The following poem seems to be about line-breaks, but in fact it is about something else. The reader might deduce from the line-breaks, rather than just from the content, what that ‘something’ is.
The literal and the metaphor
Lover
or not of poetry,
you rehearse an impressive show as a lover
of women,
and you’re a natural with your line
in line-
breaks.
Eva Salzman
Humour might be seen to be masking a more serious message about the nature of relationships. In this way all the technical elements contribute to the message. The poem’s brevity reiterates ideas about the transitory nature of love. It is divided into two sections, the first offering a situation and the second amplifying this situation. Somewhere in between, the penny drops. Remember Frost’s surprises for both reader and writer? This poem, ostensibly about form, discovers and makes connections between seemingly unrelated things.
Such self-reflexive poems, about form itself, clearly illustrate how form and content are integrated. The structure is neither arbitrary nor irrelevant. In a way, the Sharon Olds poem you read, ‘I go back to May 1937’, was also about itself – its own history. Poems about poems generally work better if they are about something other than just themselves – or at least seem to be. Good poems usually work on more than one level: the literal level (ground level) and the deeper level (the basement). Furthermore, these ‘houses’ may have several floors.
Introduction to Literature.
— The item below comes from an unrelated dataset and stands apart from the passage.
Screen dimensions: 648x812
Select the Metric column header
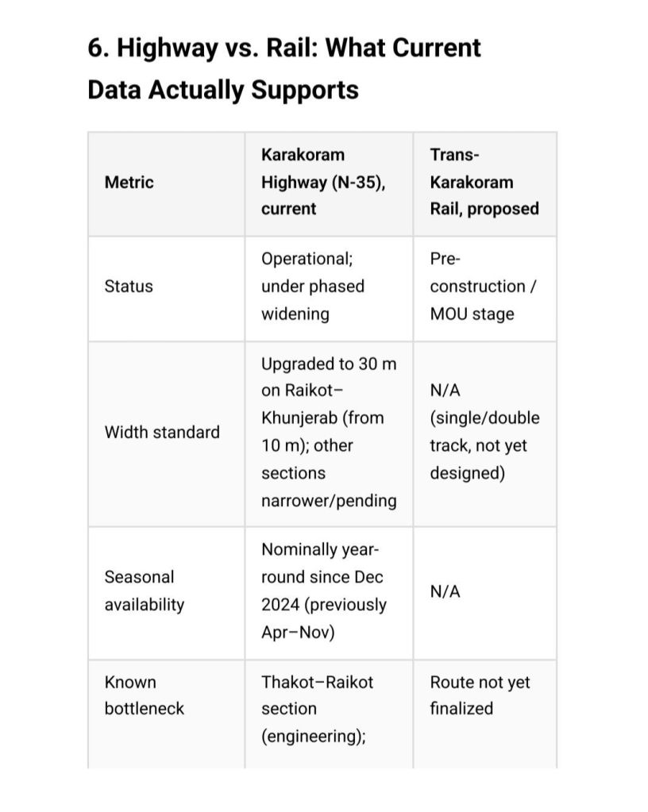coord(129,183)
Licensed under CC BY SA 4.0 https://courses.lumenlearning.com/suny-introliterature/chapter/free-verse/
What is Poetry?. Licensed under CC BY SA 4.0 http://www.open.edu/openlearn/history-the-arts/culture/literature-and-creative-writing/literature/what-poetry/content-section-5.1
Summary
Poets use line breaks to evoke emotion, develop a theme, participate in a poetic tradition, follow – or break the rules of – a form. The lengths of lines may very, but no matter how long or short a line is, remember that the line is a poet’s primary unit of meaning. It’s the equivalent of a sentence in a novel.
A group of lines is called a stanza. The word for stanza comes from the Italian word for “room,” and keeping that in mind may prove instructive. Each stanza of a poem contains important components of a poem, just each room of a home contains elements that help a household function. Of course, function is very broad idea. A vase of flowers on the coffee table in the living room might serve the function of bringing natural beauty to one’s living environment. In the same spirit, a phrase or a line in a stanza may function to create a mood or tone.
It is useful to familiarize yourself with the most common poetic stanzas. Couplets, tercets, and quatrains may all work to underscore the theme a poet is exploring. Understanding the implications of each type of stanza is something that you will develop the more you read poetry.